How about calling an adult ex-con an "individual who was incarcerated"?

Yes, the same Obama Justice Department that decided it was meany-meany to use the term "juvenile delinquent" has decided that it hurts the feelings of felons to call them felons. Thus, U.S. Assistant Attorney General Karol Mason, head of the Office of Justice Programs (whatever that is), writes in the Washington Post that she's ordered a department-wide language purge so as to make it easier for ex-cons–oops, I mean "individuals who were incarcerated"–to "re-enter" society:

The labels we affix to those who have served time can drain their sense of self-worth and perpetuate a cycle of crime, the very thing reentry programs are designed to prevent.
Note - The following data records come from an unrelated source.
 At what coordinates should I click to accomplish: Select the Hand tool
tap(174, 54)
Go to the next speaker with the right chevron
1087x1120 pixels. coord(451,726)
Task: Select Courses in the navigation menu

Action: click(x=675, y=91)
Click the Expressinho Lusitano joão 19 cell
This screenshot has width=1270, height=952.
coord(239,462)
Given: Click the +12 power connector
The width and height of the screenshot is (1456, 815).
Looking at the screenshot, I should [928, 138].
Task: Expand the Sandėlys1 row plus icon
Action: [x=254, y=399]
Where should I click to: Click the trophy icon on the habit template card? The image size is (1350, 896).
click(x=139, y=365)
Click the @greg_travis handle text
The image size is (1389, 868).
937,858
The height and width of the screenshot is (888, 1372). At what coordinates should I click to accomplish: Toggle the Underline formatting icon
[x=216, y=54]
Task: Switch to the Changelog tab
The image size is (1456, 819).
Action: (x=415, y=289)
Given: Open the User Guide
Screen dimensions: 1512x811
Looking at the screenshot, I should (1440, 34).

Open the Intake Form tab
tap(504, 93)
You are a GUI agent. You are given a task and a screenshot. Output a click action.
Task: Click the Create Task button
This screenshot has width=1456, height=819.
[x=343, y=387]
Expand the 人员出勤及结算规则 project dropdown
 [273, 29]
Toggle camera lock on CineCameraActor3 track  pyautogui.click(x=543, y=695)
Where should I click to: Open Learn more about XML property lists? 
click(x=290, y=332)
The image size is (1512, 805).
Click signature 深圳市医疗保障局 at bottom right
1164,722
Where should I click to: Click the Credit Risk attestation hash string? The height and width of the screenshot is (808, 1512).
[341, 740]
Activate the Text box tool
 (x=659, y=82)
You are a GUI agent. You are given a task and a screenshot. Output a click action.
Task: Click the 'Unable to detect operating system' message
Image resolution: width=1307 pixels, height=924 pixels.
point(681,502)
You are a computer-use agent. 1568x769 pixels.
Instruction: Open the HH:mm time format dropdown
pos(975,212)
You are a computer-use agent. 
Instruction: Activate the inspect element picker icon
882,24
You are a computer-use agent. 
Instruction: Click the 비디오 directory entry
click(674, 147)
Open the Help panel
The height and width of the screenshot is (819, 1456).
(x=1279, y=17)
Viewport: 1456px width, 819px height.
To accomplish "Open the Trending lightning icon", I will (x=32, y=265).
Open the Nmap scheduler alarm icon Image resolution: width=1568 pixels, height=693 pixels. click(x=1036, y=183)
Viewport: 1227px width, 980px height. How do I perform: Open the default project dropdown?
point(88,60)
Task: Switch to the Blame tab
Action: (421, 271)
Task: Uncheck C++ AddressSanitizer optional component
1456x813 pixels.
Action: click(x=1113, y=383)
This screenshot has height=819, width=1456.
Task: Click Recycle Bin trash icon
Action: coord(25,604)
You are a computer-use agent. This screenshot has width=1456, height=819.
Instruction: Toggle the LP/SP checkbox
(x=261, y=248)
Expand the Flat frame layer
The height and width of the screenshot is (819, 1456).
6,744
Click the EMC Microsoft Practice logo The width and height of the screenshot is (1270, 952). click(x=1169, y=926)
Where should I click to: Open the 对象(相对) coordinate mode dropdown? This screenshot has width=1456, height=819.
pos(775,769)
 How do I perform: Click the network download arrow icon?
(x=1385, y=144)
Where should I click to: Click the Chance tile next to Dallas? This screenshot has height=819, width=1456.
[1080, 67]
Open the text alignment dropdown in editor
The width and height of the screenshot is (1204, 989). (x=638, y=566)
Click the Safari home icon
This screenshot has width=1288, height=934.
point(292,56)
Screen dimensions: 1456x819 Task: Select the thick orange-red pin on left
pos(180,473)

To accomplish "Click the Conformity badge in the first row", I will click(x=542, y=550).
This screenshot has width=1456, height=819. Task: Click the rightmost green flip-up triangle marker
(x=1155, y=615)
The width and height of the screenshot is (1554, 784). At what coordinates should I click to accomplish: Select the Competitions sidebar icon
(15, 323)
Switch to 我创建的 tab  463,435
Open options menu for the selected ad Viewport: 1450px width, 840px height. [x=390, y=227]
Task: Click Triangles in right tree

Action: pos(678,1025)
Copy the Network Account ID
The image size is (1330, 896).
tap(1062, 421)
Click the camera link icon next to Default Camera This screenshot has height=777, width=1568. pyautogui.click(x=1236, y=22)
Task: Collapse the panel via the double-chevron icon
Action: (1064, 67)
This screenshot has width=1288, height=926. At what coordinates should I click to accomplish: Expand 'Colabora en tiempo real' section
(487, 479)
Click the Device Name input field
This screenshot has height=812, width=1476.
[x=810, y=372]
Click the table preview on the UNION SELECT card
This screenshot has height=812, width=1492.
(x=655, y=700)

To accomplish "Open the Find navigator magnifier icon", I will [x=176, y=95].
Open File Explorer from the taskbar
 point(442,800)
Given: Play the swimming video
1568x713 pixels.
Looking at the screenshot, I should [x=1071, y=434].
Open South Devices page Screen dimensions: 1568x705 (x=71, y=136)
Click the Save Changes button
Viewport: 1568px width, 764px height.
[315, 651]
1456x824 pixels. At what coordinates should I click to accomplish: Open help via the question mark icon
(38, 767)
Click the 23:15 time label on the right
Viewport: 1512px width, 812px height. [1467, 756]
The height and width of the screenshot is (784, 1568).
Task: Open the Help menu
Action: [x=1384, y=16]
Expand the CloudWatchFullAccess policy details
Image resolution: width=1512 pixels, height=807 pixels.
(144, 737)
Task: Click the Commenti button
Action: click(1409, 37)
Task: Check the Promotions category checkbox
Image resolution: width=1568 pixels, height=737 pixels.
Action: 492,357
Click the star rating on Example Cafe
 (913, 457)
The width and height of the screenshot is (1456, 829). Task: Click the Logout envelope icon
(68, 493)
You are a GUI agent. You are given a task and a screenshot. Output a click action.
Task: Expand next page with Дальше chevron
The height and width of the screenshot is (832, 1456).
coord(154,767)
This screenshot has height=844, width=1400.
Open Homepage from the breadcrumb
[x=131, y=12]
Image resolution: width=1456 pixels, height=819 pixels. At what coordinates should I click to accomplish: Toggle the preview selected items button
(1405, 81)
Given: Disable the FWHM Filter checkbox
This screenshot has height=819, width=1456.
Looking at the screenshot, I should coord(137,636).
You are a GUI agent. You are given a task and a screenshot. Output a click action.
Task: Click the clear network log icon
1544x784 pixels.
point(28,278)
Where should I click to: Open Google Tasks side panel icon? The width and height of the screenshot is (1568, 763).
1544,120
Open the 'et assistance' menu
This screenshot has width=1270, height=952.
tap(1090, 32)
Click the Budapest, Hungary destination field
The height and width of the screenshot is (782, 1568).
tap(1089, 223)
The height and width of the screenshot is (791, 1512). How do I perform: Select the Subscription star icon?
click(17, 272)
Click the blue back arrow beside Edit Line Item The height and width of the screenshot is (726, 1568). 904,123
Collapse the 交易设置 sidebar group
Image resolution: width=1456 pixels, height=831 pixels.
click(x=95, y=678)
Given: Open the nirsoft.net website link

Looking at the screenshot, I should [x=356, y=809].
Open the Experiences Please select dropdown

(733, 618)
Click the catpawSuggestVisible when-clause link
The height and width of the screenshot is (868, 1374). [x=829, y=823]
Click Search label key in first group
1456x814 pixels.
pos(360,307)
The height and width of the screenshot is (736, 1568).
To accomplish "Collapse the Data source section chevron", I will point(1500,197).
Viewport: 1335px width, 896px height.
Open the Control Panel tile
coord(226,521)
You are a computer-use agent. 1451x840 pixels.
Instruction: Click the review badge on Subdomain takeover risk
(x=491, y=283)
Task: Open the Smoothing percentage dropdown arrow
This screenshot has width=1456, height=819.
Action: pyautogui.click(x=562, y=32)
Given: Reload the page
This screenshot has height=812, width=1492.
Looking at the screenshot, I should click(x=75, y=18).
Because shoring up the "self-worth" of career criminals is highly important.

Mason continues:

This new policy statement replaces unnecessarily disparaging labels with terms like “person who committed a crime” and “individual who was incarcerated,” decoupling past actions from the person being described and anticipating the contributions we expect them to make when they return.  We will be using the new terminology in speeches, solicitations, website content, and social media posts, and I am hopeful that other agencies and organizations will consider doing the same.

Convicted rapists and murderers have so much to contribute!

We, all of us, can help them by dispensing with useless and demeaning labels that freeze people in a single moment of time.

As the Daily Caller points out:

This is one of many steps the Obama administration is using to help recently released offenders. President Barack Obama announced in 2015 federal agencies would no longer ask if people were felons in the early job application steps.

Fortunately, some of the commenters to Mason's WaPo op-ed offered some even better euphemisms for convicted muggers, burglars, and child-molesters. How about "alumni of Pen State," suggested one commenter. "Graduates of the bars," suggested another.